The reason it's so crucial to define the aim is that it will hugely influence both what data will be needed, and how the analytics will be run. Some examples include:
reducing the length of the underwriting process for healthy customers - in which case, predictive underwriting methods apply;
differentiating on price based on the risk profile of the individual - typically done based on past claims data;
aiming to achieve higher conversion rates on sales campaigns - where propensity-to-buy modelling or trigger-event marketing can
be deployed;
seeking to improve retention, where we use past data to build a propensity-to-lapse model - either to target better customer prospects at the point of sale, or to target retention efforts within the in-force book.
Be realistic about limitations
Unfortunately, there are still a lot of wild promises about what is achievable through big data. The real world is far more constrained and some fairly strict criteria apply,particularly when looking for health predictors. The strongest models are those built from scratch, on a bespoke basis. By definition, this means sufficient high-quality past data is needed.
Bancassurers have invested heavily in getting their data to the point where it is an asset. As a consequence, they are now exceptionally well placed to take advantage of it. Typically, their wealth of past sales data - including underwriting decisions and claims - means that, when matched to banking data, unique insights can be learned by applying statistical techniques to the anonymised data-file. But even with banks, there can be vast data differences, whether it's quantity of data or quality - such as the number of variables available per customer.
If you're not a bank, it's still worth doing something
Not having perfect data is an easy excuse for not doing anything at all. This is a real mistake, for, as Eric Siegler puts it in his very helpful book, Predictive Analytics: The Power to Predict Who Will Click, Buy, Lie, or Die, "a little bit of prediction goes a long way".
Five years ago, people would ask whether they should be doing this type of analytics, whereas now they are asking how they can do this. This is a good sign.
Even insurers with relatively weak data can - and should - be using it to make some improvement to their processes.
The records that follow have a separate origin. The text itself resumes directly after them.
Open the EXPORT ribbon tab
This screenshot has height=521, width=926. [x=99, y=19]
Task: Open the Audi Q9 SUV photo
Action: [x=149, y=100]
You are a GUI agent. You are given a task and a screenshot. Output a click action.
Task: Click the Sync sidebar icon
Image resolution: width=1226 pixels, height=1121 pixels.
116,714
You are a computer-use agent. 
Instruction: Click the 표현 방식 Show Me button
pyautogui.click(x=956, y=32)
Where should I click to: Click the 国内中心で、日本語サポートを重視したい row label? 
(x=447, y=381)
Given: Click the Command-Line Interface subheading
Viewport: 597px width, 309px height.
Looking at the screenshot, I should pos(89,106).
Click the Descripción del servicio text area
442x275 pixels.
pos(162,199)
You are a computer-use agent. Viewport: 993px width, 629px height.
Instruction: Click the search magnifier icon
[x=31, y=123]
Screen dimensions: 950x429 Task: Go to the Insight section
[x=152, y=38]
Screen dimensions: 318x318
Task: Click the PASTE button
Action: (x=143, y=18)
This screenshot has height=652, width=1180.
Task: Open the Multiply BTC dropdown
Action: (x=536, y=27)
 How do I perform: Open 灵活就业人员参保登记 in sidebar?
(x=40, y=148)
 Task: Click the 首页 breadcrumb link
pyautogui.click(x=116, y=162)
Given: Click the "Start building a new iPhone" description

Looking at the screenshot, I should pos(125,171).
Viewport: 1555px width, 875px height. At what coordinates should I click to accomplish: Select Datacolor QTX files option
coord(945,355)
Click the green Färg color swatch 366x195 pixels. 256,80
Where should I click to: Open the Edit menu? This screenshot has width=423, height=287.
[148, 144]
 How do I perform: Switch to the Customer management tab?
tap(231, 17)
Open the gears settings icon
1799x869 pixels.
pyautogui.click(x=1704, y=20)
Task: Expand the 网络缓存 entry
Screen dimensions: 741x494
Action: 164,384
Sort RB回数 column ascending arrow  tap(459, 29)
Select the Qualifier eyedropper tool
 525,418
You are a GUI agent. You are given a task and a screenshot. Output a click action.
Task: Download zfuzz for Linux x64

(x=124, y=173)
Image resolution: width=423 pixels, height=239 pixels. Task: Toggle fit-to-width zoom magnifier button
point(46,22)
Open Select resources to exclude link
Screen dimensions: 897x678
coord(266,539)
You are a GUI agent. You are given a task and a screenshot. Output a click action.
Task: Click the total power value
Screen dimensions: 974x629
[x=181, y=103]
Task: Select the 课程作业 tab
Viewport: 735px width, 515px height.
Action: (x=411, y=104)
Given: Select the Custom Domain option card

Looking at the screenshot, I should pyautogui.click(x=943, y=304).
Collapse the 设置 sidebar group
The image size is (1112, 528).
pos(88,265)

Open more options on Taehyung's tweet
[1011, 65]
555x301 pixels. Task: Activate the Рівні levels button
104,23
The important thing is to ask what can be done - rather than what can't - with what is accessible.
A key question is about how different types of data-sources can be used to predict health, purchase, or lapse. Table 1 shows our analysis.
Data doesn't get you all the way
There is sometimes the tendency for those working in predictive analytics to believe that, given the right data, perfect predictions can be made. Unfortunately, this is not the case. Models make mistakes and customers don't always behave the way they are expected to. There will always be the customer with a low propensity to lapse who cancels their policy.
Analytics can help improve the process, by removing redundant health questions for healthy customers, for example. However, strong sales methods and messages are still needed. Reliable results can only be expected when good analytics come together with strong sales or retention processes.
The growing body of evidence emerging from the field of behavioural economics is a helpful reminder that we are not as fully rational as we think we are - and as we claim to be. This should encourage taking a 'test and learn' approach to everything we do. Only then will the true drivers of customer behaviour be determined.
Lots of people talk about it - but few actually do it
It's easy to lose count of the number of industry events where the presenter has spoken about Google and Amazon and what they are doing with their data, but the life insurance industry is still very slow to react in actually making use of the data it has access to. Experience so far has proven that much can be achieved through matching life insurance data with other descriptive data in order to predict health, purchase or lapse. Some insurers have led the way on this, and hopefully many more will follow.